Nueva Caledonia: como pez en el agua en seis lecciones

Nueva Caledonia celebró en 2018 el X aniversario de la inscripción de sus lagunas en el Patrimonio de la Humanidad de la UNESCO: 24.000 km2 de abundante biodiversidad en los que evolucionan más de 20.000 especies en unas aguas que oscilan entre los 21 °C y los 28 °C. Con botella, en apnea o en un itinerario con aletas, el buceo se adapta a todos los gustos y a todos los niveles.
Paseo bajo el mar en la isla de Los Patos

A 10 minutos en barco-taxi de la ciudad, la reserva marina de la isla de Los Patos es el lugar ideal para familiarizarse con la vida de la laguna. Se ha preparado un sendero submarino con una profundidad entre 2 y 7 metros para sensibilizar a pequeños y mayores de la importancia de proteger la biodiversidad de las lagunas. Es accesible para todo el mundo: basta un equipo de aletas, gafas y tubo para recorrer los 400 metros del trazado en una media hora.

Buceo entre los restos de un naufragio en Numea

La Dieppoise fue el primer patrullero de madera de la Marina Francesa. Hundido voluntariamente en 1988, el barco se ha convertido en uno de los pecios más conocidos de Nueva Caledonia. Ha originado un fantástico arrecife artificial posado sobre la arena a 26 metros de profundidad, cerca del faro Amédée y a escasa distancia de Numea. En un descenso con botella veremos meros, caránguidos y muchos peces juveniles.

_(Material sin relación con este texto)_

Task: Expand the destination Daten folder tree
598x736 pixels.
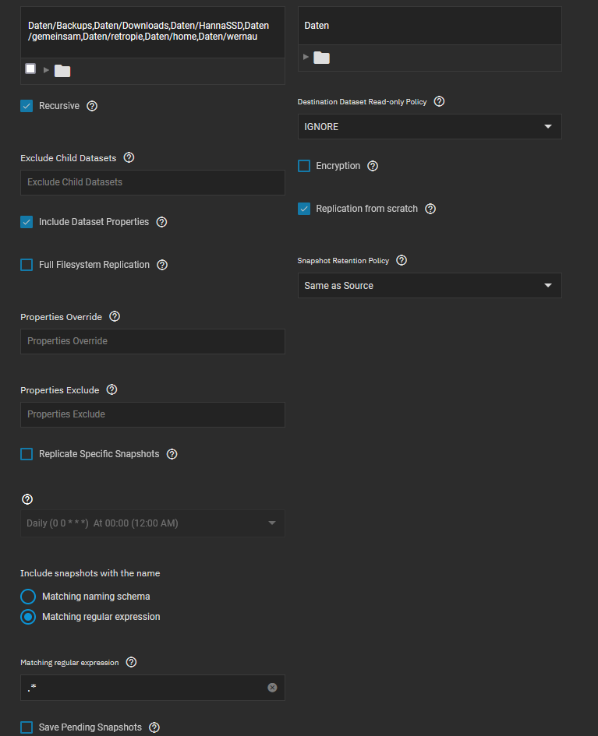Action: click(306, 57)
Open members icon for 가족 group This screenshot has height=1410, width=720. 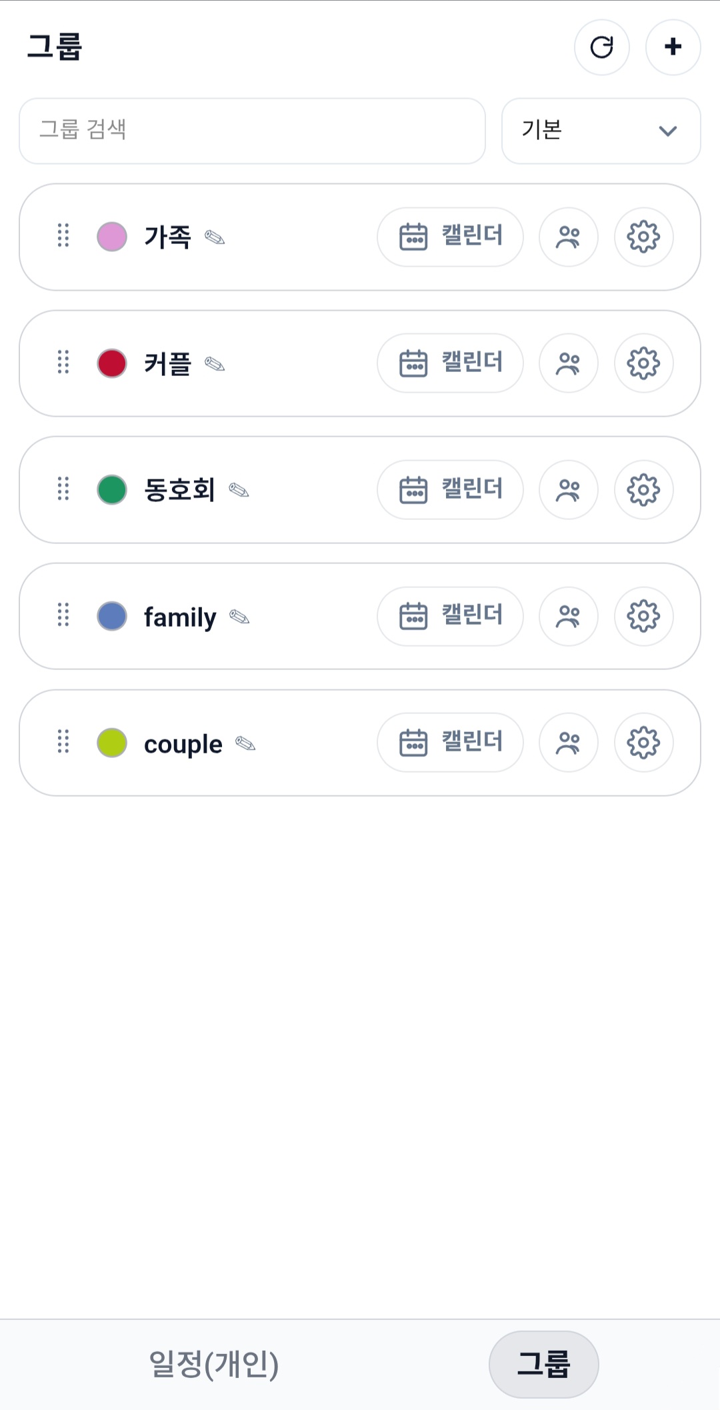[568, 237]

En busca del caballito de mar enano en Poindimié

Entre las playas de arena blanca adornadas con araucarias y el grandioso arrecife, el islote Tibarama es el más popular de los 50 emplazamientos de Poindimié, en la costa oriental de Grande Terre. Bien sea en un recorrido con aletas, un descenso con botella o una inmersión nocturna, se pueden admirar gorgonias gigantes y, a veces, ver a la esquiva anguila listón azul. En Bargibanti la estrella es el hipocampo pigmeo. Para descubrirlo es importante contar con una buena linterna submarina: ¡mide apenas 2,4 cm!

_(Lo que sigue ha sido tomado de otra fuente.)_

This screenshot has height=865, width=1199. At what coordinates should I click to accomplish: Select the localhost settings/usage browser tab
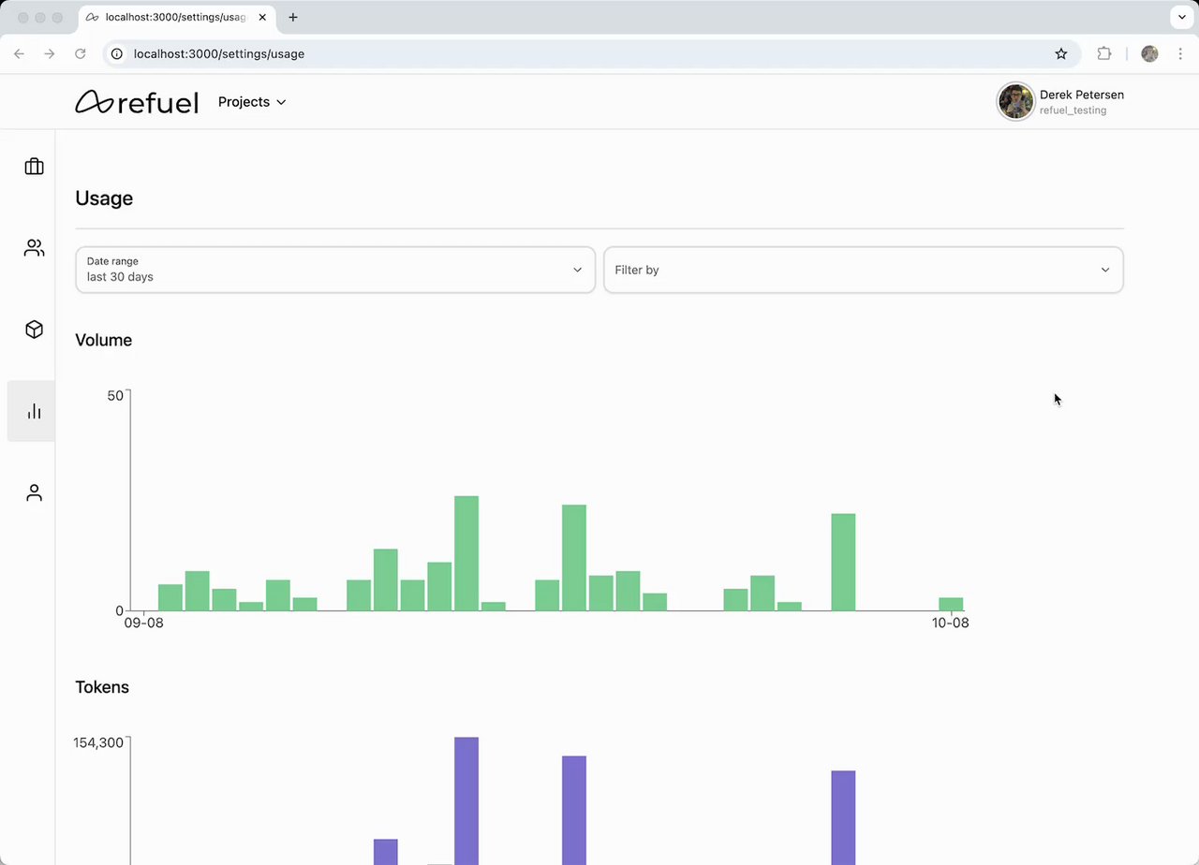coord(176,18)
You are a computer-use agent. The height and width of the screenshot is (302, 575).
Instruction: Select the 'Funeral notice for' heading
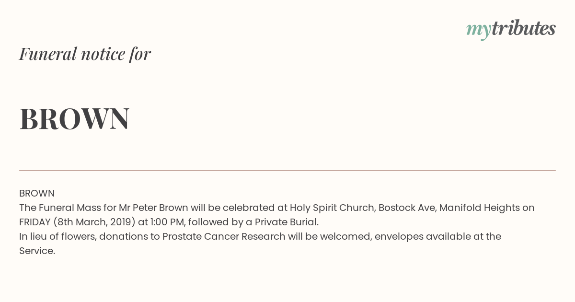85,54
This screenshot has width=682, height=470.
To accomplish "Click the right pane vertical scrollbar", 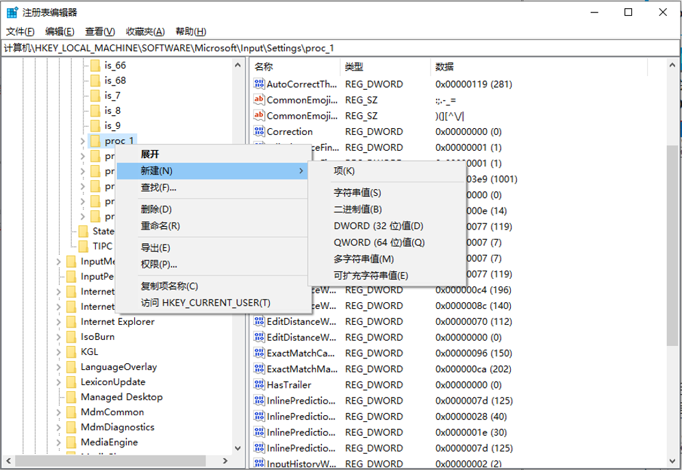I will pyautogui.click(x=672, y=247).
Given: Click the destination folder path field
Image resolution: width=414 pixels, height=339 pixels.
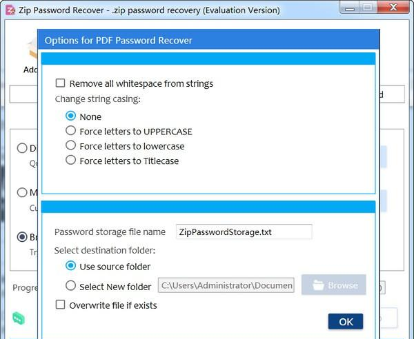Looking at the screenshot, I should click(x=226, y=285).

Meditar en la Catedral de Hienghène

Ricos en flora y fauna, los emplazamientos de Hienghène, en la costa, son famosos sobre todo por sus impresionantes relieves. A medio camino entre falla, túnel y caída, no cabe duda de que el más espectacular es la Catedral, con sus vertiginosas perspectivas y sus bosques de coral. ¡Un lugar reservado a los submarinistas (con botella) más experimentados!

Penetrar los misterios de la aguja de Prony

Se trata de una enorme chimenea submarina de quince metros de diámetro de la que emana agua caliente procedente de manantiales subterráneos. La aguja de Prony fue descubierta recientemente, en 1979, y produce un ecosistema original como consecuencia de la mezcla de aguas dulces y calientes procedentes de las entrañas de la tierra, con el agua salada propia del océano. Por si fuera poco, los buceadores a veces pueden observar ballenas jorobadas que acuden todos los años a reproducirse en esta bahía.

Avistar tortugas y tiburones en Lifou

La isla de Lifou es un paraíso del submarinismo y constituye un escaparate de la fauna y la flora submarinas. Empezando por “Gorgone Reef”, un enclave imprescindible al norte de la Bahía de Santal que se descubre en inmersión con botella. Tortugas, peces escorpión, tiburones de puntas plateadas y tiburones cebra aparecen con regularidad en las aguas de estos arcos de coral.